The notion of a (spatially) heterogeneous environment, and indeed the very notion of individuality, requires that the environment has some spatial structure. Spatial structure not only introduces the notion of individuality (in the sense that a particular component in the system can be distinguished at any point in time by virtue of its particular relationship with other components), but also makes possible concepts such as compartmentation and the control of the local environment. Such concepts have important consequences for the evolution of cooperative organisations (e.g. [Maynard Smith & Szathmáry 95]), as indeed has already been demonstrated in a number of artificial evolutionary systems (for example, [Boerlijst & Hogeweg 91], [van Baalen & Rand 98]). These studies are a good start, but a great deal of further research is required to improve our knowledge of how the spatial structure of the environment affects the evolutionary behaviour of the system.
With spatial structure comes the requirement for components to move (either actively or passively), so that they may experience different environments. Active motility opens up a wide range of phenotypic and ecological possibilities, but it may be that passive diffusion is sufficient for open-ended evolution in general.

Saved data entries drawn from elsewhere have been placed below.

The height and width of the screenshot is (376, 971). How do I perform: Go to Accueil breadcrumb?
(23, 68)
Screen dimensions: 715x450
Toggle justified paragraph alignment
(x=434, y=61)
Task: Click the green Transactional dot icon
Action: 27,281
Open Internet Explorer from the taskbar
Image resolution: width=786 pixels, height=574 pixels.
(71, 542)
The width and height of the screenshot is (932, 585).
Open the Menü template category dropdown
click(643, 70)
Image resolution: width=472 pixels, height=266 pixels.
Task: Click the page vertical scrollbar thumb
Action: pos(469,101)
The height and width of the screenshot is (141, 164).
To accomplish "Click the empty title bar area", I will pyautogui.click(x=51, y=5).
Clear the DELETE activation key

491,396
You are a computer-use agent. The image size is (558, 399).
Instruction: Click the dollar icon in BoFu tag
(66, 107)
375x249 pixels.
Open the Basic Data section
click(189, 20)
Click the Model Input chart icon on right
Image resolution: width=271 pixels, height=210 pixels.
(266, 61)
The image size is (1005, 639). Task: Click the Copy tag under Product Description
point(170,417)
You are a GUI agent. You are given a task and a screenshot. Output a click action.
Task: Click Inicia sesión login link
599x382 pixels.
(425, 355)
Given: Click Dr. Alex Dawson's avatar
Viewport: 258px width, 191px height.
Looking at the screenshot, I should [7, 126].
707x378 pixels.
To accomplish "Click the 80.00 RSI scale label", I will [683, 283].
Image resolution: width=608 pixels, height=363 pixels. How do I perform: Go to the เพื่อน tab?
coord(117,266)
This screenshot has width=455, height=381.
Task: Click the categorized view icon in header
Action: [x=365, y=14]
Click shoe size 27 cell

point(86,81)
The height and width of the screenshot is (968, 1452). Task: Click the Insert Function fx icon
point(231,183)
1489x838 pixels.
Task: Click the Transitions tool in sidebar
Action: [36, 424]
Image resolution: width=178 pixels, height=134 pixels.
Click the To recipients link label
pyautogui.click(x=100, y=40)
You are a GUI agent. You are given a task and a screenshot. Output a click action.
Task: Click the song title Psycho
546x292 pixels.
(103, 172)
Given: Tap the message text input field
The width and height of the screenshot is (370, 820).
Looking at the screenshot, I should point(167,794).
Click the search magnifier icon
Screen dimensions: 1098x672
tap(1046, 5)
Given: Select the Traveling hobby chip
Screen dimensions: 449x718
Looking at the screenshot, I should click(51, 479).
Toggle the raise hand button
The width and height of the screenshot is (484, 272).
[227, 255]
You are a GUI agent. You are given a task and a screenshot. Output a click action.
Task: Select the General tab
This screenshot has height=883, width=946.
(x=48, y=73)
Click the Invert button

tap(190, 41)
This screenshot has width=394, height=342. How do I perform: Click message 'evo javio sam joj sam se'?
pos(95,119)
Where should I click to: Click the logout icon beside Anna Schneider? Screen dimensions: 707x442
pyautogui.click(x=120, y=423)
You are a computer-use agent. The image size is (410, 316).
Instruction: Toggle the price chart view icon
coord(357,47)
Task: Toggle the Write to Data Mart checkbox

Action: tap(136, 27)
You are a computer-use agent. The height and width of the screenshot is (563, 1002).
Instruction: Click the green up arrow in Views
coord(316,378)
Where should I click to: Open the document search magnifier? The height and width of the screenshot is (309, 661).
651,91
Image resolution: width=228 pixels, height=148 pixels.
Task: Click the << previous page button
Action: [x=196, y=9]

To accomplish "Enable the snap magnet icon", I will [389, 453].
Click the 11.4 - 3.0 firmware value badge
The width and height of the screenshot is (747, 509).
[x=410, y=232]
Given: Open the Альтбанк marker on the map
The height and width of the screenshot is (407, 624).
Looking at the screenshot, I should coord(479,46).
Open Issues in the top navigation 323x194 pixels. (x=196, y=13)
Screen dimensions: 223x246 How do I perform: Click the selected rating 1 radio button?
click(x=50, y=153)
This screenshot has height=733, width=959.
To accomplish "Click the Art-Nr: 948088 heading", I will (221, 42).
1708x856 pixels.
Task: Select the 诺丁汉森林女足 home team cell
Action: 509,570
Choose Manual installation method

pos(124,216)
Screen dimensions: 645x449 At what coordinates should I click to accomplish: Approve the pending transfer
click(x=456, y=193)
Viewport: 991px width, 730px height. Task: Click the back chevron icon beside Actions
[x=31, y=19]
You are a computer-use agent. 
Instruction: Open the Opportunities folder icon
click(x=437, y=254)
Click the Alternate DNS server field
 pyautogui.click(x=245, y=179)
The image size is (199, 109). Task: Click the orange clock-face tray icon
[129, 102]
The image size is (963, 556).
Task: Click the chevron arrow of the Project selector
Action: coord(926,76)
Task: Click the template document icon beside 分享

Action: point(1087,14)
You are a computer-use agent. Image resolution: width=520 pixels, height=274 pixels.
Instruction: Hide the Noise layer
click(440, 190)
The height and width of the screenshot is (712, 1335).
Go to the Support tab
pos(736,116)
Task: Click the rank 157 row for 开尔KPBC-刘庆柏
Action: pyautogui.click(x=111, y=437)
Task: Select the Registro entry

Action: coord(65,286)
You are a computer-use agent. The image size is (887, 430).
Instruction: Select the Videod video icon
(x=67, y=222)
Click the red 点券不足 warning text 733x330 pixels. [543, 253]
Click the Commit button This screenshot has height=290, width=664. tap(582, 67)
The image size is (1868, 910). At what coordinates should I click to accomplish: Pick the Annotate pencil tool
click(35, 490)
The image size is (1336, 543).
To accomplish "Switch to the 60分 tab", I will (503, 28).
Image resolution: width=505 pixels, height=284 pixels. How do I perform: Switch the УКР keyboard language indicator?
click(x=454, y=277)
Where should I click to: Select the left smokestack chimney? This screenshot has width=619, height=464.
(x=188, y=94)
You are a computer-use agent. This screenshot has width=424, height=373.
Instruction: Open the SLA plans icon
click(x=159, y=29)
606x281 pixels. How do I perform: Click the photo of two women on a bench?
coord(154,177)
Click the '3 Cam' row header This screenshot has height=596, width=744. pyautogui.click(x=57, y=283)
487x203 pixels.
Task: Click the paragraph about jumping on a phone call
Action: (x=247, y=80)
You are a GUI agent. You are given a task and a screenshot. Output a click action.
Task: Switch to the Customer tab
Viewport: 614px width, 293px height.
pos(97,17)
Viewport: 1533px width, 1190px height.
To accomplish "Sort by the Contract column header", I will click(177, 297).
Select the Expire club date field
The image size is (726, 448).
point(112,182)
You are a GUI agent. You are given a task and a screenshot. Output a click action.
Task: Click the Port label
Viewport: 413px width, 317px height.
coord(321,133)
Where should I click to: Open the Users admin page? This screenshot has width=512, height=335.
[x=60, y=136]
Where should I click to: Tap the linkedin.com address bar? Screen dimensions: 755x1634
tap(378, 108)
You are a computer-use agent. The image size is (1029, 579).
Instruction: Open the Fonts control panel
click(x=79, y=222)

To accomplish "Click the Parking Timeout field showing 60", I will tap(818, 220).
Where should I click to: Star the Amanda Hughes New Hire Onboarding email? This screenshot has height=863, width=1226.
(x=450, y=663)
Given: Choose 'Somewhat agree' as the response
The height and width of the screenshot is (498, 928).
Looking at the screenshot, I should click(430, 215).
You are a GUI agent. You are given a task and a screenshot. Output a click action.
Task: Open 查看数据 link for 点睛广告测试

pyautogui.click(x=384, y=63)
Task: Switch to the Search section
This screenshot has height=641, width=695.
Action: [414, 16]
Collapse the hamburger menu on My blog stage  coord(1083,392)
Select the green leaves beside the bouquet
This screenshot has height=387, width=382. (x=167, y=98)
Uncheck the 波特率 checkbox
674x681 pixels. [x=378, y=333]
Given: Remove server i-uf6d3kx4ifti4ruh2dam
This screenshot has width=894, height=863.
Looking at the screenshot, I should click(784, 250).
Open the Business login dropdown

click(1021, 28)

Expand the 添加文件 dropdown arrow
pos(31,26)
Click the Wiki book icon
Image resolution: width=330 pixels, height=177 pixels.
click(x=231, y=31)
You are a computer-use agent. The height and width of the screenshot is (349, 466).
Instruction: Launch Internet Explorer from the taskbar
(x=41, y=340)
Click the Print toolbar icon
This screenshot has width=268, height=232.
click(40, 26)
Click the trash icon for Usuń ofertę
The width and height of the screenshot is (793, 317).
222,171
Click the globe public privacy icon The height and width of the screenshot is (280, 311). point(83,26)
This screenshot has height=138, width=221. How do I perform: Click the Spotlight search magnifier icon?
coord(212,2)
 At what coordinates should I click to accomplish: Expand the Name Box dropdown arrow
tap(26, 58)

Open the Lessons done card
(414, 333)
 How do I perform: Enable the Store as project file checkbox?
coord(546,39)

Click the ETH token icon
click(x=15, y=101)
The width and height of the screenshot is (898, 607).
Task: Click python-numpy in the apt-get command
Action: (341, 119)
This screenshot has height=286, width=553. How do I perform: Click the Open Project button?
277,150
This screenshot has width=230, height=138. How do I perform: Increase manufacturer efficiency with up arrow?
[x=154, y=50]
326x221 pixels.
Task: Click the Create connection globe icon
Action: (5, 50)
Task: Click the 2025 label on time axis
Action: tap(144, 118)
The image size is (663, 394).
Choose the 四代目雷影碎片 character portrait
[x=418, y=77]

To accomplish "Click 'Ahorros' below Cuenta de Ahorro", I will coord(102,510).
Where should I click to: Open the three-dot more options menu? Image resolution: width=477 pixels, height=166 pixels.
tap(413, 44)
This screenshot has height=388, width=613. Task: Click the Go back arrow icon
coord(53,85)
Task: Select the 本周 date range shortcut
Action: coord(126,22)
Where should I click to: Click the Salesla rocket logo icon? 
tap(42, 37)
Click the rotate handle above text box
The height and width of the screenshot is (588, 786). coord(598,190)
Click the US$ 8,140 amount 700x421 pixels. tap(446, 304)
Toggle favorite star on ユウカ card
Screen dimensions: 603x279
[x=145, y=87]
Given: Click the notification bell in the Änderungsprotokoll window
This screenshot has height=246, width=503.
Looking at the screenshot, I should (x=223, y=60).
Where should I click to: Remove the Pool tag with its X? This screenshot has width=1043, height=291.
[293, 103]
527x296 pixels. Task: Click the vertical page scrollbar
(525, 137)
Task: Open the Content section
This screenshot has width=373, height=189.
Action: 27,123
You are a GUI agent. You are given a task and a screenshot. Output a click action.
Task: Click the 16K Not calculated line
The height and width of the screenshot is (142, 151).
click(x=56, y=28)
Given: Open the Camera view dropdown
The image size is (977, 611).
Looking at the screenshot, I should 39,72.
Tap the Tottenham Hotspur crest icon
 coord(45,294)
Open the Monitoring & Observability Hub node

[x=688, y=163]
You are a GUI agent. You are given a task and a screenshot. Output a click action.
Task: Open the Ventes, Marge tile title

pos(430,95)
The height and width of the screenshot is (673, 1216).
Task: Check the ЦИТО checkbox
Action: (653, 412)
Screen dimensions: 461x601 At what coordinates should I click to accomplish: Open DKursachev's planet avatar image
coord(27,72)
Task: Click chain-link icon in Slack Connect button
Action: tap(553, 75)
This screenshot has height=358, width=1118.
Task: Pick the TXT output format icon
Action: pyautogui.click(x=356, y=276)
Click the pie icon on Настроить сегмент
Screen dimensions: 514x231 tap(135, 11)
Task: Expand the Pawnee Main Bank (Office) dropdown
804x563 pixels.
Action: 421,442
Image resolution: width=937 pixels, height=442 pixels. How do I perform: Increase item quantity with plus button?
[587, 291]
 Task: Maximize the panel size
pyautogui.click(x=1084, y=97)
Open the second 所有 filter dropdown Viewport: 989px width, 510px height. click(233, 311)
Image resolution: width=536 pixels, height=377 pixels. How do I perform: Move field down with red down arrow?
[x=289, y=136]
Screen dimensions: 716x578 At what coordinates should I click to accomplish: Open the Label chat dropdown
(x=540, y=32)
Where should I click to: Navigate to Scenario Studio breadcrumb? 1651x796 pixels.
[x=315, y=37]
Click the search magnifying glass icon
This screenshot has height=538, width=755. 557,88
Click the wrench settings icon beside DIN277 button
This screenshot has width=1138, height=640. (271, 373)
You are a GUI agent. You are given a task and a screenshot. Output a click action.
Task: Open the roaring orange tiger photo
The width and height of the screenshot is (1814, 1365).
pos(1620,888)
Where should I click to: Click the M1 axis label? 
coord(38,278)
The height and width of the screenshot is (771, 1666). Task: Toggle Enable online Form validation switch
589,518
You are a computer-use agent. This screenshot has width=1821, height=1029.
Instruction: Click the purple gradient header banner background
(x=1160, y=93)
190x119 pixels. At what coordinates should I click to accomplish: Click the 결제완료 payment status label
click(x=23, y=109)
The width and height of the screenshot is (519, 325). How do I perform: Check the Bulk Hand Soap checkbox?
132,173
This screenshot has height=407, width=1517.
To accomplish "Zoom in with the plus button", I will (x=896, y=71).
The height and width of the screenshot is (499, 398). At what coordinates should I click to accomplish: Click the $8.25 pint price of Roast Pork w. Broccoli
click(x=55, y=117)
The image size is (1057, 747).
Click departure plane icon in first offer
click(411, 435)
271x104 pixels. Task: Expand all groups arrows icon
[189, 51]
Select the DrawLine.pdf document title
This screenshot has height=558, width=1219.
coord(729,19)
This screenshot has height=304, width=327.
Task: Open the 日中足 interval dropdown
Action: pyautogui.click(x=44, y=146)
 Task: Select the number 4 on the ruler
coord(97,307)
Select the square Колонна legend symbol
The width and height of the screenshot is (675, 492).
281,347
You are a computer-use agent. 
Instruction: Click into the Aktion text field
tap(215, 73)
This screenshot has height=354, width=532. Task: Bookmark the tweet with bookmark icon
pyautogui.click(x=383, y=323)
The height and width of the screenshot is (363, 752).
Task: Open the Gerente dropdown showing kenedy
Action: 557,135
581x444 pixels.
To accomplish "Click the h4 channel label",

Another fundamental aspect of the environment is related to the choice between a purely logical model (where reproducing entities are configurations of states) or a material model (where the entities are related to material structures, composed of atomic units of matter, and with energetic considerations of one form or another). These choices are probably best viewed as opposite ends of a spectrum, with a host of other possibilities in between. Some of the issues concerning the consequences of this choice on the evolution of the system were discussed in Section 7.1.4. Whether a purely logical model is sufficient to capture an open-ended evolutionary process remains to be seen. However this issue is resolved, it is likely that the development of a theory of constructive dynamic systems (i.e. dynamic systems where new operators may appear intrinsically over time) will be a central requirement. The work described in Section 3.2.3 represents a useful step in this direction.
Regardless of the degree to which states are grounded in a material environment, the discussion of the advantages of genetic reproduction over self-inspection (Section 7.2.3) suggests that a fairly fundamental distinction may exist between reactive states and (quasi-)quiescent states. Whether this distinction is absolutely necessary for open-ended evolution is unknown, but, as Waddington remarked ``in practice--and perhaps because of a profound law of action-reaction--it is difficult (impossible?) to find a [molecule] which is stable enough to be an efficient store and at the same time reactive enough to be an efficient operator'' [Waddington 69] (p.115).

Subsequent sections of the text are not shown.